Now, I’m no connoisseur…but as far as ketchup goes, as long as it’s red and thick, there is no difference in my mind at all. I was baffled and even a little distraught as to why my children wouldn’t eat this kind of ketchup, especially considering I had just brought home 25 bottles.
“We’ve never seen this kind of ketchup before. It’s not real ketchup. They don’t even have commercials,” my ketchup aficionado explained.
Sadly, she just proved what I always believed to be true: television was dictating our lives.
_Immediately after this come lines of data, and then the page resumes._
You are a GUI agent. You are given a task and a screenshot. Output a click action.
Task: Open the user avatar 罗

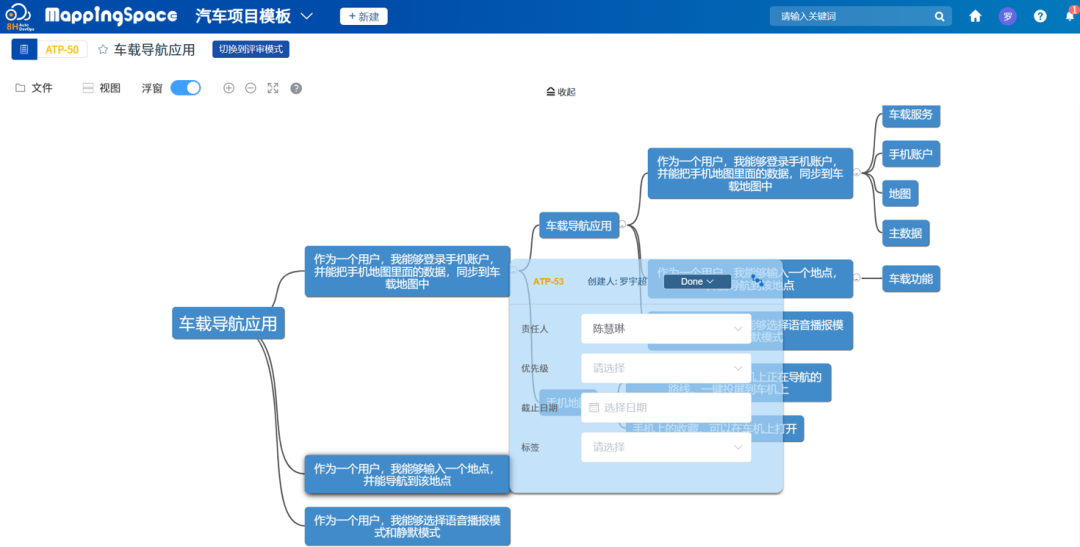coord(1008,16)
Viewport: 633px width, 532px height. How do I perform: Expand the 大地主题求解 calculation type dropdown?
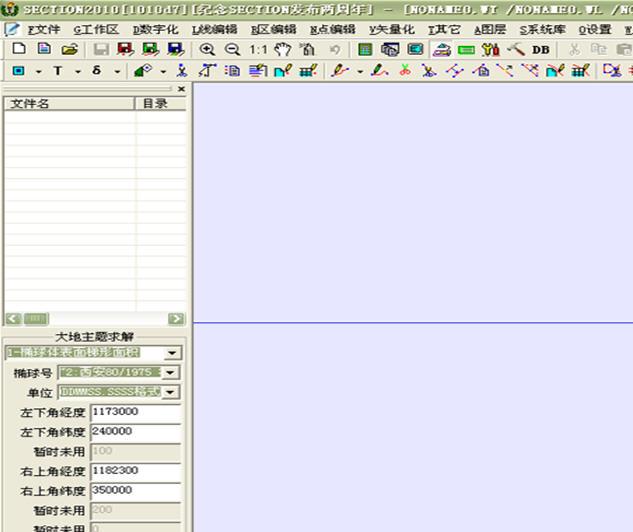173,353
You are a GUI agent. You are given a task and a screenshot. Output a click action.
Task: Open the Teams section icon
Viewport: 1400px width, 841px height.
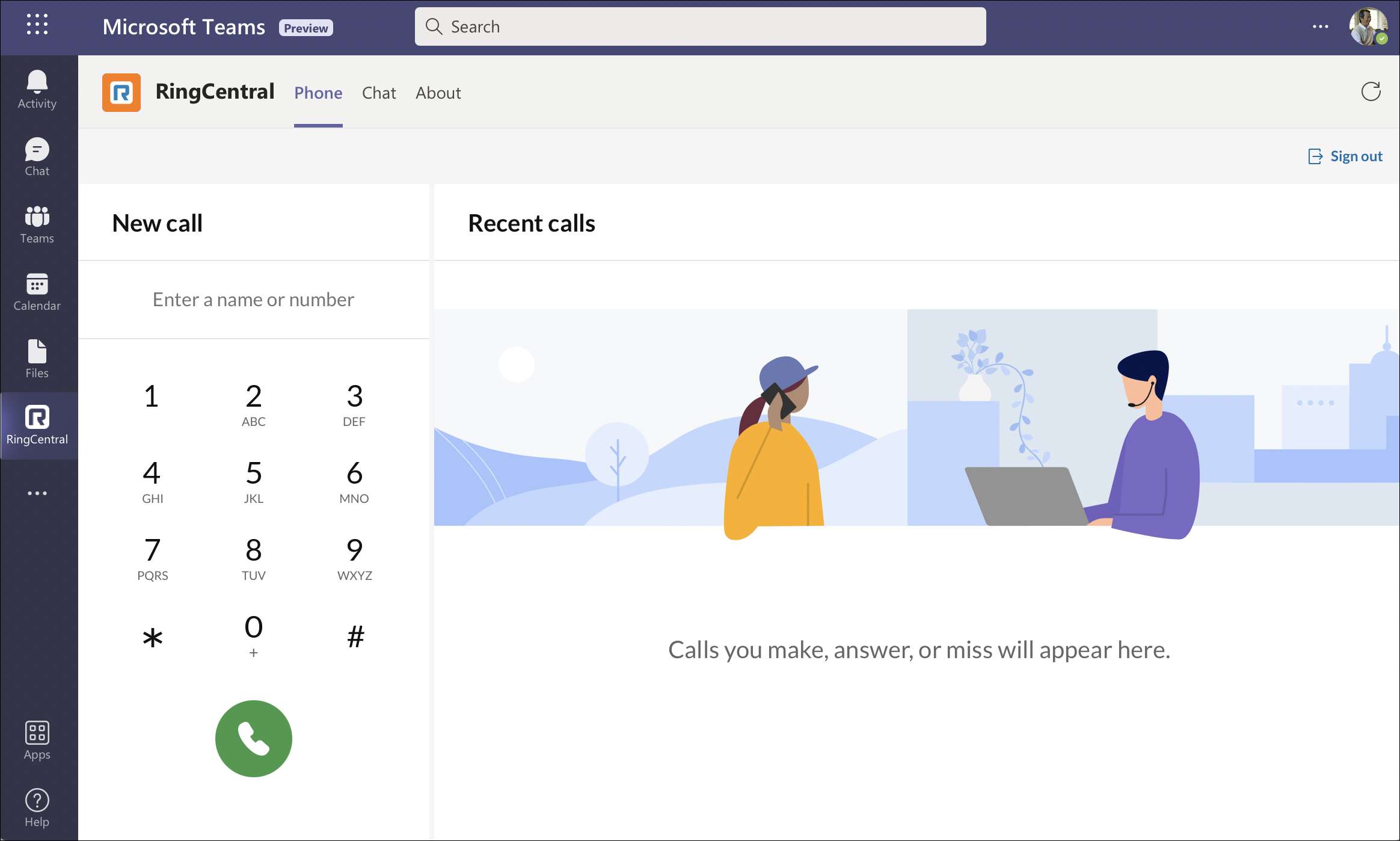click(x=37, y=224)
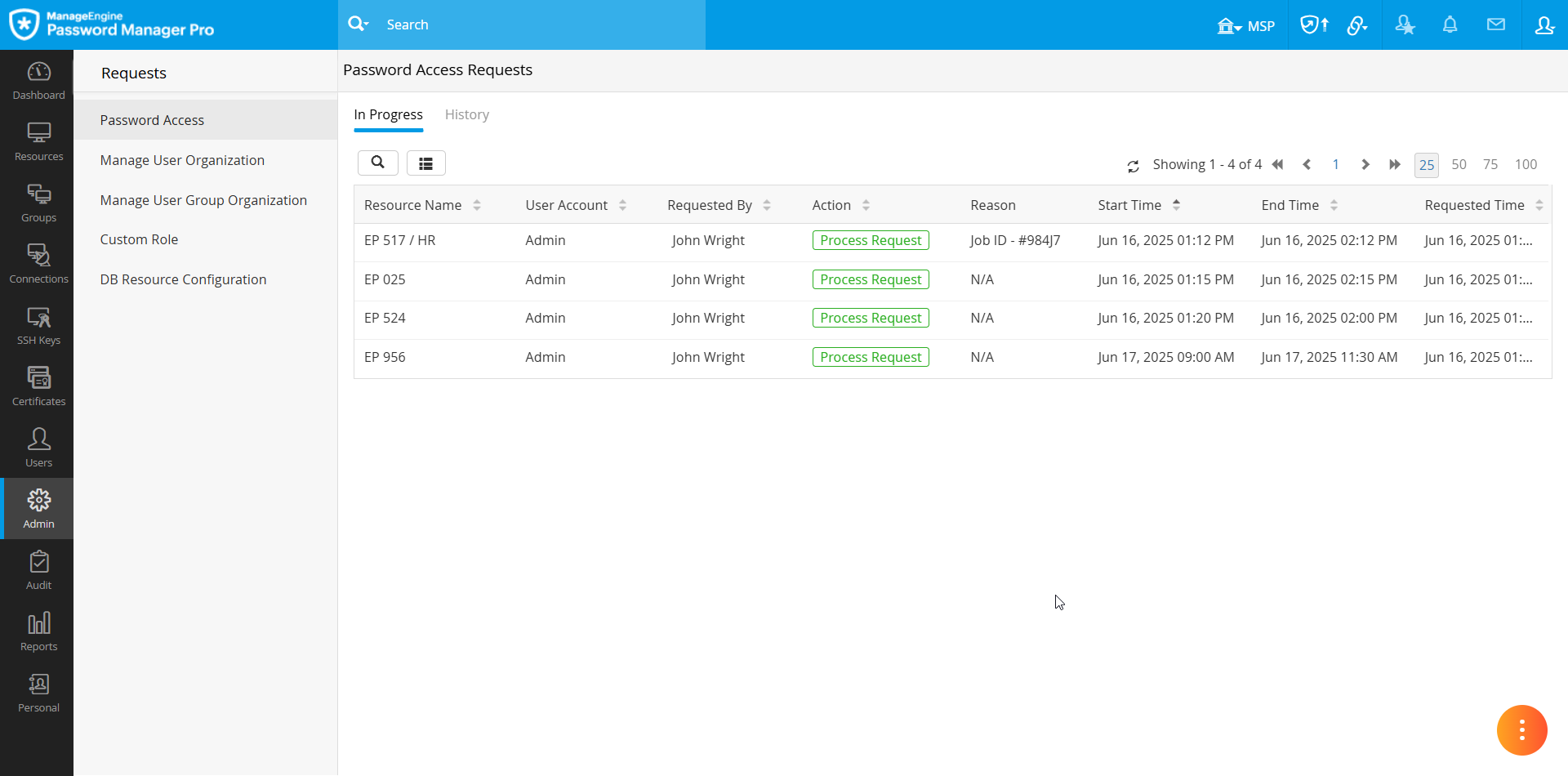Screen dimensions: 1568x776
Task: Select the Resources sidebar icon
Action: click(x=38, y=139)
The lack of television advertising was probably how I could afford to buy all those bottles without breaking a twenty dollar bill.
If my purchase was to be of benefit and not in vain, this would call for drastic measures. I opened a box of cheese crackers and squirted some of the new, unadvertised ketchup onto a saucer. I dipped the little cheesy square and tossed that baby into my mouth.
I faked a smile and chomped noisily, allowing a “yummm…” and an “ummm-hmmmm” to escape. Then, I did something really weird. I dipped another cracker and ate it. And then another and another, all the while, my daughters stood at my side watching me eat the ketchup-dipped crackers as if watching a royal tester consume the princesses’ meal to determine its safety.
“It’s good?” my younger daughter asked skeptically. “It’s delish!” I said, shoveling another cracker into my ketchup hole. “Wanna try?”
Both girls shook their heads. “Nah. But I will now eat this unknown ketchup,” my older daughter said.
Whew! I sighed with relief. The ketchup could stay, my family was set. Life was good. I dipped another cracker and took another bite. It was at that point that I realized I was alone in my kitchen, surrounded by bottles of ketchup, eating cheese crackers dipped in my least favorite condiment.